## Start
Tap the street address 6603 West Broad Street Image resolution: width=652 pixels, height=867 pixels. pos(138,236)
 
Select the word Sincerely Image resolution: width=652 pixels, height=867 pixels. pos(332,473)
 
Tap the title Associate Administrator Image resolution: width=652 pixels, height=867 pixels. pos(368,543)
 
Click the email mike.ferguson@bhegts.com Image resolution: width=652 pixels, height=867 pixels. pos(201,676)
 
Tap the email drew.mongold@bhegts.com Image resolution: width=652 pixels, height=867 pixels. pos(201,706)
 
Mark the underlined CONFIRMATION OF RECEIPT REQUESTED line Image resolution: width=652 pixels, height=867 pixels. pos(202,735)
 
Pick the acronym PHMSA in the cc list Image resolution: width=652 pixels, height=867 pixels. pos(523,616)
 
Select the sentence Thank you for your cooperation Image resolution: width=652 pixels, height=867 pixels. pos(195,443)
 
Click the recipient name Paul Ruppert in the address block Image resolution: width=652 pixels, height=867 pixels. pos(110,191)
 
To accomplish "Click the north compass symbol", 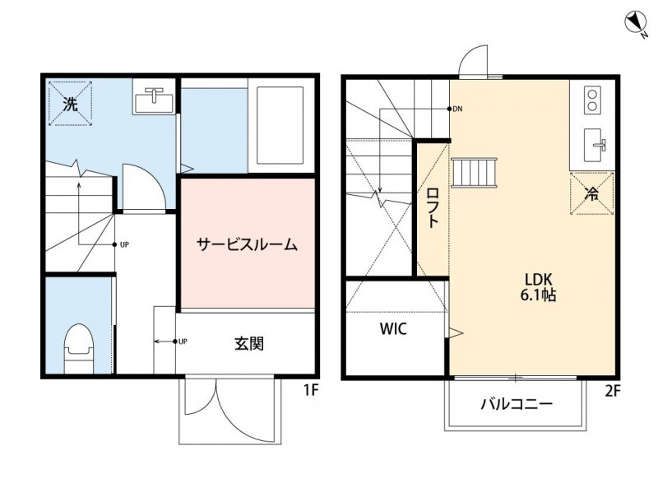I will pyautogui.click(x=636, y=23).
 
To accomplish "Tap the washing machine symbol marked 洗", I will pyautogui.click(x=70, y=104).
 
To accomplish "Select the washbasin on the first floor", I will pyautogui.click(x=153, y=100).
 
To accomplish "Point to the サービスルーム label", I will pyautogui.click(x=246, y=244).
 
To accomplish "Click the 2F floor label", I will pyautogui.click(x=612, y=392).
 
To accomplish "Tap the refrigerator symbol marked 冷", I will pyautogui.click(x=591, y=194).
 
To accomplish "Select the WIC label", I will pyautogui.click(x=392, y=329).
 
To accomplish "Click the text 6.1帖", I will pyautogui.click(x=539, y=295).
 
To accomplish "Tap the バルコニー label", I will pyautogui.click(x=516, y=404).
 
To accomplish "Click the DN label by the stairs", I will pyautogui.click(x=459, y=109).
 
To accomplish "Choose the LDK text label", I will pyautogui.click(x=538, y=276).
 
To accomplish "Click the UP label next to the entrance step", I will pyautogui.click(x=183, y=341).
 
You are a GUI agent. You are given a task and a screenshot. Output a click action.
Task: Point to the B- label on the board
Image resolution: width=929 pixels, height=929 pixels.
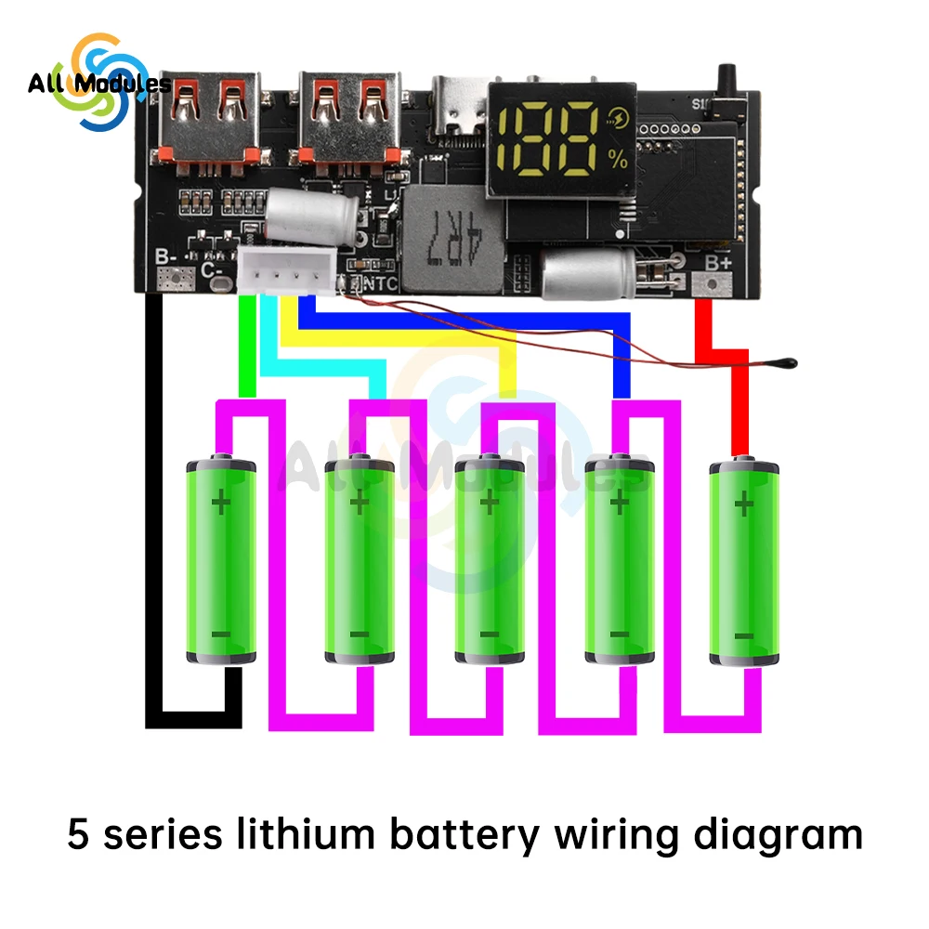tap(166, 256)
## End
## Start
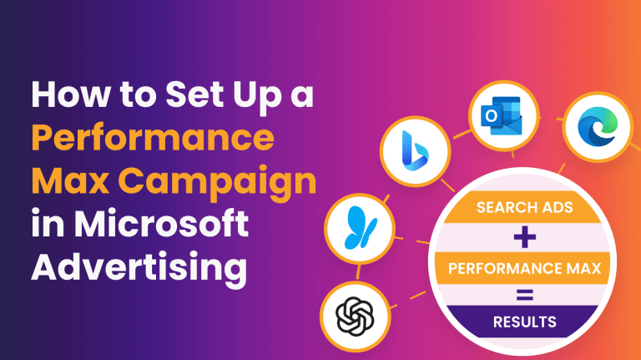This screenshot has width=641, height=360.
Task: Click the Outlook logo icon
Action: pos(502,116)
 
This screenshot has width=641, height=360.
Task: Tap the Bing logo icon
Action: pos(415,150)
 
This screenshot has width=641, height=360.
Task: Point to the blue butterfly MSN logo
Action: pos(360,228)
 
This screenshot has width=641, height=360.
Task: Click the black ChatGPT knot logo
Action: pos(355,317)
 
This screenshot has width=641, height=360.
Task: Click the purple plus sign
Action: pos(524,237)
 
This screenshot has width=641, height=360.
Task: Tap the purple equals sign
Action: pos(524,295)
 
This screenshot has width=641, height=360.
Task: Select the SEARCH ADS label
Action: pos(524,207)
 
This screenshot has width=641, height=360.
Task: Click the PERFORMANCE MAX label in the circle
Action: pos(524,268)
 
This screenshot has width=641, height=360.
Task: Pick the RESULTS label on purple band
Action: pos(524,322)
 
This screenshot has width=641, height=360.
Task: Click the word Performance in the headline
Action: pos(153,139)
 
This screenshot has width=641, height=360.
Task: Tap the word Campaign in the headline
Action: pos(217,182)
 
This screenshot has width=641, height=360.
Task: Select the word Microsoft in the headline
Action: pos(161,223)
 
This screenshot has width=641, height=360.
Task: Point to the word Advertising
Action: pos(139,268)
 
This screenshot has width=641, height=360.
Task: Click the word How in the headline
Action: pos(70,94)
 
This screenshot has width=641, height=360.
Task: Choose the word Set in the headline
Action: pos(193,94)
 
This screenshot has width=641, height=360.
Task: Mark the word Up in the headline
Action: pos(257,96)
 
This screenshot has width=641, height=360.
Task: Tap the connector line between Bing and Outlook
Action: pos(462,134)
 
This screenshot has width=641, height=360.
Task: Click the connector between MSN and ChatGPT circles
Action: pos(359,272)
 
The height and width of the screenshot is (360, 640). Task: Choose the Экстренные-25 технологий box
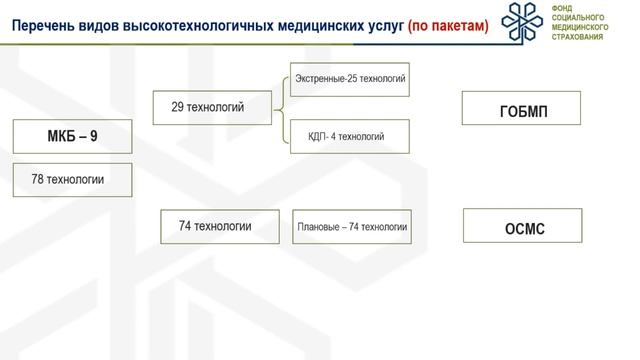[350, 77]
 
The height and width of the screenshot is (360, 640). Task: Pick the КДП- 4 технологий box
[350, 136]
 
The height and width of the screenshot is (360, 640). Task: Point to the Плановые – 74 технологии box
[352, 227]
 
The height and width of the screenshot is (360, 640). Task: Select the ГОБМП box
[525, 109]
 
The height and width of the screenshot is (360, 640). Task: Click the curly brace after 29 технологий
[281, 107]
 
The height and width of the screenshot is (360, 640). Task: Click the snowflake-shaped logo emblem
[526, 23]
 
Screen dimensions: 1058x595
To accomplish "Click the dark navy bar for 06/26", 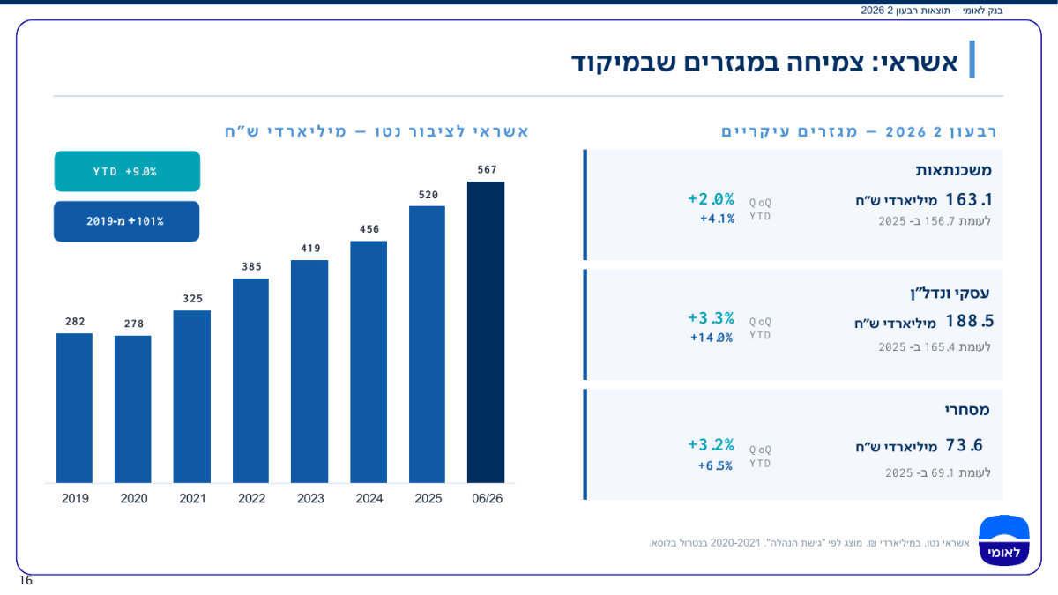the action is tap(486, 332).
## End
## Start
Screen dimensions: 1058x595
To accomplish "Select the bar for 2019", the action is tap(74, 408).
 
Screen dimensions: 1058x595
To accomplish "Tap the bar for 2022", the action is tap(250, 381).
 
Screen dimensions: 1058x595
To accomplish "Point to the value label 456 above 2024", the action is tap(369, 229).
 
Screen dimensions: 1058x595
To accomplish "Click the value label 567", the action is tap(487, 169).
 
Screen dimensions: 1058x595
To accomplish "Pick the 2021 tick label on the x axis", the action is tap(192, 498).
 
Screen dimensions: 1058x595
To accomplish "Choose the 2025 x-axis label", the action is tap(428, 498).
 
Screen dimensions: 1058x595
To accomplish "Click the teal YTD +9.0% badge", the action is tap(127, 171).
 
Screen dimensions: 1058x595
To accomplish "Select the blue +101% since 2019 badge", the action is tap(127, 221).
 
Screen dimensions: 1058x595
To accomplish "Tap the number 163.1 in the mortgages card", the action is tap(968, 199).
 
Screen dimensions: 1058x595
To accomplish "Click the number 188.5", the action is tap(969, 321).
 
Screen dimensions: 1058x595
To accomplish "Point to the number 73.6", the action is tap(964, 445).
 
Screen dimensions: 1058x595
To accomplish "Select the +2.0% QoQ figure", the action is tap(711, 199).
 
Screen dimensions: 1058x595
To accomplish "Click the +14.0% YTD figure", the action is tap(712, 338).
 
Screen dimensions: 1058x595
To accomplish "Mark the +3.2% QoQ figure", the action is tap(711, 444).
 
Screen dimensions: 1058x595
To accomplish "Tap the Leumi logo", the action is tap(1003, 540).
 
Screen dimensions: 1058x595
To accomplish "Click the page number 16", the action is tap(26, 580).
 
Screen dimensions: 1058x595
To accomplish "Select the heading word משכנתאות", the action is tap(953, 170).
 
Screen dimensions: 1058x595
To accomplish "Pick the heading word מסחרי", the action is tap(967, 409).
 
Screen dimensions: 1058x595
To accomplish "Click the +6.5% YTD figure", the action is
## End
Copy the lines word for word, beginning with the line that contains "Tap the title" and ending after the line that contains "Pick the acronym".

Tap the title Associate Administrator Image resolution: width=652 pixels, height=867 pixels. pos(368,543)
 
Click the email mike.ferguson@bhegts.com Image resolution: width=652 pixels, height=867 pixels. pos(201,676)
 
Tap the email drew.mongold@bhegts.com Image resolution: width=652 pixels, height=867 pixels. pos(201,706)
 
Mark the underlined CONFIRMATION OF RECEIPT REQUESTED line Image resolution: width=652 pixels, height=867 pixels. pos(202,735)
 
Pick the acronym PHMSA in the cc list Image resolution: width=652 pixels, height=867 pixels. pos(523,616)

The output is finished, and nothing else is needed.